[Records drawn from a dataset]
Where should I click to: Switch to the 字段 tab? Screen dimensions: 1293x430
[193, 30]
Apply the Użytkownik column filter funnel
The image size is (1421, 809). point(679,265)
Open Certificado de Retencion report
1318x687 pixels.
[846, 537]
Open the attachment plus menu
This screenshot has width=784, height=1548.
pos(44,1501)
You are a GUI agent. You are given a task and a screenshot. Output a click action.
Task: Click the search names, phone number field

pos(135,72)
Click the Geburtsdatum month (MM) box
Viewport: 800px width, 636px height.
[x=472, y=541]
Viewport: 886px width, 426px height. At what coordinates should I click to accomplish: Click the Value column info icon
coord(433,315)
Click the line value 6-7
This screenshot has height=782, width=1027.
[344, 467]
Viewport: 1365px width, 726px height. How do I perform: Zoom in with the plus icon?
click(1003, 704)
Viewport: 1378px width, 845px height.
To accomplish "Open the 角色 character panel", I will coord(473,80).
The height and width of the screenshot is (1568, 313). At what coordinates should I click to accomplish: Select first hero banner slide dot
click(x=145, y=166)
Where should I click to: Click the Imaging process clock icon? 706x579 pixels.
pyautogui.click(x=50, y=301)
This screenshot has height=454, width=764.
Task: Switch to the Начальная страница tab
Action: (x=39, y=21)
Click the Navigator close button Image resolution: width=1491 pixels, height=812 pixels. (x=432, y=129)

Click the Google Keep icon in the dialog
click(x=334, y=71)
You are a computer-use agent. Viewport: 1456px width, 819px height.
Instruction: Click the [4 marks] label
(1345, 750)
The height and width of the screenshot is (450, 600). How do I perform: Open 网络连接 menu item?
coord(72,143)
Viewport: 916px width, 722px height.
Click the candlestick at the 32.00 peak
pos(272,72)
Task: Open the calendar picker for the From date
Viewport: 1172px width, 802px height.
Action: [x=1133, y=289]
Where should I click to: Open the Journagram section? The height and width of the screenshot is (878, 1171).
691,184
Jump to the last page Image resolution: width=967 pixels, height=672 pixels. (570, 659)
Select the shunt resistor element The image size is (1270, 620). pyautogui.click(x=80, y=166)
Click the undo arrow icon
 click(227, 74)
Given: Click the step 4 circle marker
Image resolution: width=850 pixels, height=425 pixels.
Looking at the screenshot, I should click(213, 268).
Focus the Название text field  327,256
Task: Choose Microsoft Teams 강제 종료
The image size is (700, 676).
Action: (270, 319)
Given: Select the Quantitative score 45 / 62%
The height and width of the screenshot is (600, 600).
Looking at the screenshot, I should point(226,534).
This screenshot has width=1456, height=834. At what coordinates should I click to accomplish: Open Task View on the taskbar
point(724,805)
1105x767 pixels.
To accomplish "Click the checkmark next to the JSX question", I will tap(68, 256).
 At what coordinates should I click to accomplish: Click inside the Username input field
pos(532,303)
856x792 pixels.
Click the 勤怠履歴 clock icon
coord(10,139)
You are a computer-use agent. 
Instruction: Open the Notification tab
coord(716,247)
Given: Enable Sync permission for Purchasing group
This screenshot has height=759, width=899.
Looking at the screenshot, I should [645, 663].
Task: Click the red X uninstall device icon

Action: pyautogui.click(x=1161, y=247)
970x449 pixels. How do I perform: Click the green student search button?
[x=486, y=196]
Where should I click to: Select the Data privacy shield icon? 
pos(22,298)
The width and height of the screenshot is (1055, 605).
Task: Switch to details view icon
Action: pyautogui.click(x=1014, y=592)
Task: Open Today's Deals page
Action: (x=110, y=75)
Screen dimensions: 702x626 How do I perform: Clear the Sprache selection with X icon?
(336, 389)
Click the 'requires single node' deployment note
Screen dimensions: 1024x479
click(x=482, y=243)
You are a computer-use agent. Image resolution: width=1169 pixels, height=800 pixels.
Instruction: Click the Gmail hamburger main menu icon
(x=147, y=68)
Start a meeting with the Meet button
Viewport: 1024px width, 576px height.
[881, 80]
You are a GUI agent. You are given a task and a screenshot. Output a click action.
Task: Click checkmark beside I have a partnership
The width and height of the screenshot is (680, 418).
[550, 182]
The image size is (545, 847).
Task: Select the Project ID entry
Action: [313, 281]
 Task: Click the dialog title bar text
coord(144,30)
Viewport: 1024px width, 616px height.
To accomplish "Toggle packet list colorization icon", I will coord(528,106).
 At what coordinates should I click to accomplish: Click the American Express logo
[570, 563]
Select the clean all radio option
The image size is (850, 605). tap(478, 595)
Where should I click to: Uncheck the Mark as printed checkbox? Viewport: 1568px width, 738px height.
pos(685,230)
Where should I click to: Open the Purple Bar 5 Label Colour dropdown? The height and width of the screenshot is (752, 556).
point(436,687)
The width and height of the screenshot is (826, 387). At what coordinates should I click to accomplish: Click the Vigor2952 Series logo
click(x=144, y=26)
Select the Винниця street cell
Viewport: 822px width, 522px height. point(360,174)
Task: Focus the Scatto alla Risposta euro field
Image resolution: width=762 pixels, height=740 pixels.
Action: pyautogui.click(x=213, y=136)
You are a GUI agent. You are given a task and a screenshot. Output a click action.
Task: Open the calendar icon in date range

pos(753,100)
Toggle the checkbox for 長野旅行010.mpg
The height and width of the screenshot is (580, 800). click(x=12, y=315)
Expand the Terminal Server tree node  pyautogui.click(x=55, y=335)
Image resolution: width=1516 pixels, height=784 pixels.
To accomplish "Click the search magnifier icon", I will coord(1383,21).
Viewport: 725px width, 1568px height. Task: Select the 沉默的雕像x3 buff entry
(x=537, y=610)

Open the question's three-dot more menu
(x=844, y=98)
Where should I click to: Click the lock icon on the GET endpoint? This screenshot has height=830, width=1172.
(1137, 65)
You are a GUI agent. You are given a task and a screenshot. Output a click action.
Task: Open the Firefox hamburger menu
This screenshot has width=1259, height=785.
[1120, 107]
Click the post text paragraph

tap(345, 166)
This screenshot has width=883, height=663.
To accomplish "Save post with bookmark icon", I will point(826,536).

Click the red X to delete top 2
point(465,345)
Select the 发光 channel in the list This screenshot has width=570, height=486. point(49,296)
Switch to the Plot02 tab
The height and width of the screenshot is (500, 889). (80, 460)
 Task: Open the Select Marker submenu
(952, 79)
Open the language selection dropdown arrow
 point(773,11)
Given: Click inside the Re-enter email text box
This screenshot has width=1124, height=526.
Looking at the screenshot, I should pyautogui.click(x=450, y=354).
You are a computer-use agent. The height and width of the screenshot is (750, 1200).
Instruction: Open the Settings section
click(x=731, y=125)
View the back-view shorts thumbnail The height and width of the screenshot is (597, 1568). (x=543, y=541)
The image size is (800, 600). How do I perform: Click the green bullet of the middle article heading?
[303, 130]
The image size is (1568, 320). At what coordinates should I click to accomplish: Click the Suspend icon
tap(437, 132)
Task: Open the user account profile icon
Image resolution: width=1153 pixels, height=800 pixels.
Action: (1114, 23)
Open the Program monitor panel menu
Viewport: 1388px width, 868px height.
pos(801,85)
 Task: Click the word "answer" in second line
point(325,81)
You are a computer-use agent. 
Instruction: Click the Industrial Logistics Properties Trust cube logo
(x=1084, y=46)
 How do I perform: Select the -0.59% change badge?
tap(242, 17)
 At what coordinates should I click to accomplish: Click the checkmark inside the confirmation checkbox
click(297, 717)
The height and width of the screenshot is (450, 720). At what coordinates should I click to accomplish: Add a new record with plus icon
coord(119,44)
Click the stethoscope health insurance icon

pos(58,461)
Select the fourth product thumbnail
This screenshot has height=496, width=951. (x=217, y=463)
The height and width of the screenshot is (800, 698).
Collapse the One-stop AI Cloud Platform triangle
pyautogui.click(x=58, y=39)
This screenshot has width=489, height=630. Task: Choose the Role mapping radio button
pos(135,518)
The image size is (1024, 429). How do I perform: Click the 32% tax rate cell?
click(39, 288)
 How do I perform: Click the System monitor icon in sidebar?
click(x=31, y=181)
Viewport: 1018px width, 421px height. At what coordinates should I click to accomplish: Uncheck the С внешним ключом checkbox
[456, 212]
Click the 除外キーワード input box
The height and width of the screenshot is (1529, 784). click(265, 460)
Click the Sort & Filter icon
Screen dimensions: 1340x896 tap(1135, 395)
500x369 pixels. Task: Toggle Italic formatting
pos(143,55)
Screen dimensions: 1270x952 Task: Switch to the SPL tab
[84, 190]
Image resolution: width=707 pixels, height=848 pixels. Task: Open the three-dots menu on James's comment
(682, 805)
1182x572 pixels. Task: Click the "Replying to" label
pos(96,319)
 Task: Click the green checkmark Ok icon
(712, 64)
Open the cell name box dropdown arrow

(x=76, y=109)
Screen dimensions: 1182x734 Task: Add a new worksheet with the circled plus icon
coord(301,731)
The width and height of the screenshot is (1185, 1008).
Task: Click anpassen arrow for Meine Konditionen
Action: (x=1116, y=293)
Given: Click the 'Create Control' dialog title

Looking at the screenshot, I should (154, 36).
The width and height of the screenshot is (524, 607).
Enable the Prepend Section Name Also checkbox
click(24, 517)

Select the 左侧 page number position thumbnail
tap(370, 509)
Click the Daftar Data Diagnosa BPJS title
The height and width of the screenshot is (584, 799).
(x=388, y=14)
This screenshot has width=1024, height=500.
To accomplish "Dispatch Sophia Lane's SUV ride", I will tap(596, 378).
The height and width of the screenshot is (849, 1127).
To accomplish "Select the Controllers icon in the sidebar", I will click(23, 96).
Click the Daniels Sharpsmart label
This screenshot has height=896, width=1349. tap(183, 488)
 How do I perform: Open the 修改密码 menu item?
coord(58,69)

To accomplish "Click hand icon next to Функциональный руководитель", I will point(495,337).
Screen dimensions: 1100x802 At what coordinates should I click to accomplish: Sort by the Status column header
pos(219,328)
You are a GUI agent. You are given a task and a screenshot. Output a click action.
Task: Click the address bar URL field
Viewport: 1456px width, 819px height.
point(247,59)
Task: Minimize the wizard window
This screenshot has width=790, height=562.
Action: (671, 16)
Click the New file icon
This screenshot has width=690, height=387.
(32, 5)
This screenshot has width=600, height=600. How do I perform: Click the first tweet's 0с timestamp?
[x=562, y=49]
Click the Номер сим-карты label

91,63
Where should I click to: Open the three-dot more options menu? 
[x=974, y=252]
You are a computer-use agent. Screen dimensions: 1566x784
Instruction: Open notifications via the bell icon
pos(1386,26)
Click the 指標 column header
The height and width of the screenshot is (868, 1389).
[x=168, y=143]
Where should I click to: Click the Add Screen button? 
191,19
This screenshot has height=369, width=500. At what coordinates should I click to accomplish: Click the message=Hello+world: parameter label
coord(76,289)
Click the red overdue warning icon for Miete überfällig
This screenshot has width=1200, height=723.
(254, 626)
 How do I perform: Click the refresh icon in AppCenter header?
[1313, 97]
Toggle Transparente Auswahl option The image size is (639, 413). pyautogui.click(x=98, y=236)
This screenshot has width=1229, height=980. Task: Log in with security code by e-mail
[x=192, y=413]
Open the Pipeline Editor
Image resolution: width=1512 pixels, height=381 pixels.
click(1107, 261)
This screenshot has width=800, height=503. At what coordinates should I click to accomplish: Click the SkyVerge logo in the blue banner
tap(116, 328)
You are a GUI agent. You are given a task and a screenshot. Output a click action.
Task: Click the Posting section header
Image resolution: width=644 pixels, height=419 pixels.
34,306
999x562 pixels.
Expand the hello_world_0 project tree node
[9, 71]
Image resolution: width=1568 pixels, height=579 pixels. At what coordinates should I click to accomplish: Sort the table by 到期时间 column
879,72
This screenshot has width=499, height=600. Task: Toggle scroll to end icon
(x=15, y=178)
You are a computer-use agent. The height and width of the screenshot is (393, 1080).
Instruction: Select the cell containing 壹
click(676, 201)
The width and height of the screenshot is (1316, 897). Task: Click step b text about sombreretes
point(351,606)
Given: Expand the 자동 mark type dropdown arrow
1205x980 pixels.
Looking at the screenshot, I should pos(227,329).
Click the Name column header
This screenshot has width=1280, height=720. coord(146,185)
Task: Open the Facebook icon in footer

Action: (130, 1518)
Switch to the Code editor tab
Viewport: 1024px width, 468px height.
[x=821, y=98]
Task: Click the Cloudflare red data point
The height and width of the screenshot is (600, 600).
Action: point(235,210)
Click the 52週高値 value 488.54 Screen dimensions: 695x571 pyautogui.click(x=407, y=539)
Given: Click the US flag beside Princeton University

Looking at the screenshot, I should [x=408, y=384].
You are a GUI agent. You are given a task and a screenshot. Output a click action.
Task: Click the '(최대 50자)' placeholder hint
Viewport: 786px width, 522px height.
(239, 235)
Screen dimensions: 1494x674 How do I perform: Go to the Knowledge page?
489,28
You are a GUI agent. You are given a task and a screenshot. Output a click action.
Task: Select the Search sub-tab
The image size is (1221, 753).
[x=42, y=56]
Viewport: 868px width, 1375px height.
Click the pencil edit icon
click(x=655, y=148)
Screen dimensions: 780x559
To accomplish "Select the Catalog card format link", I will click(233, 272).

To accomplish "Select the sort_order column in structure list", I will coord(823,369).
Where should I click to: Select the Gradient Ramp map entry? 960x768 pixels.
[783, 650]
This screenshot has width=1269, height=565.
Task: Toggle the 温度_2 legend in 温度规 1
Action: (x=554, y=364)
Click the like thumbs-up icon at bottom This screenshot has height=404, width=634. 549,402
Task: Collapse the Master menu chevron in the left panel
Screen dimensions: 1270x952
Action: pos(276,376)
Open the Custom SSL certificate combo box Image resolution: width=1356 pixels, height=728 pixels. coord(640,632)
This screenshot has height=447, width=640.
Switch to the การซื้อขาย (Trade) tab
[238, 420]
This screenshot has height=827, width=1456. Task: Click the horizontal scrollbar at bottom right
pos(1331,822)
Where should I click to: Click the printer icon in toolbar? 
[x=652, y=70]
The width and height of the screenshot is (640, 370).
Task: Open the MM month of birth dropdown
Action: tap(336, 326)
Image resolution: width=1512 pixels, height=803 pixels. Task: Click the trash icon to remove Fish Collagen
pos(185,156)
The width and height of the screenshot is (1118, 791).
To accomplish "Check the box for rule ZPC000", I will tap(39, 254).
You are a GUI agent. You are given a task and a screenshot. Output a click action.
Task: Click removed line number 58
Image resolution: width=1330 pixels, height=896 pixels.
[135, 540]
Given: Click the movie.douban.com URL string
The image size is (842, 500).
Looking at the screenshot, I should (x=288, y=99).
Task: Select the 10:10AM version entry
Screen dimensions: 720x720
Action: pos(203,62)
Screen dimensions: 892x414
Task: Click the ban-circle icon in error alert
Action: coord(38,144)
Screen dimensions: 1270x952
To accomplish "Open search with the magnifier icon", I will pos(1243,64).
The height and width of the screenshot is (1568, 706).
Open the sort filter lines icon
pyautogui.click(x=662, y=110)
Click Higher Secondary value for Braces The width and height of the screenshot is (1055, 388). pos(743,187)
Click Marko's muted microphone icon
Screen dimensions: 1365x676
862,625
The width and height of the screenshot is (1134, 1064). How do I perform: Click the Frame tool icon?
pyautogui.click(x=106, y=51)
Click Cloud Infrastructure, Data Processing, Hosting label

## Your instructions
Please find every line in the records that contains the word "panel", and copy it out.

## Reply
To accomplish "Open the 角色 character panel", I will coord(473,80).
Open the Program monitor panel menu
Task: Collapse the Master menu chevron in the left panel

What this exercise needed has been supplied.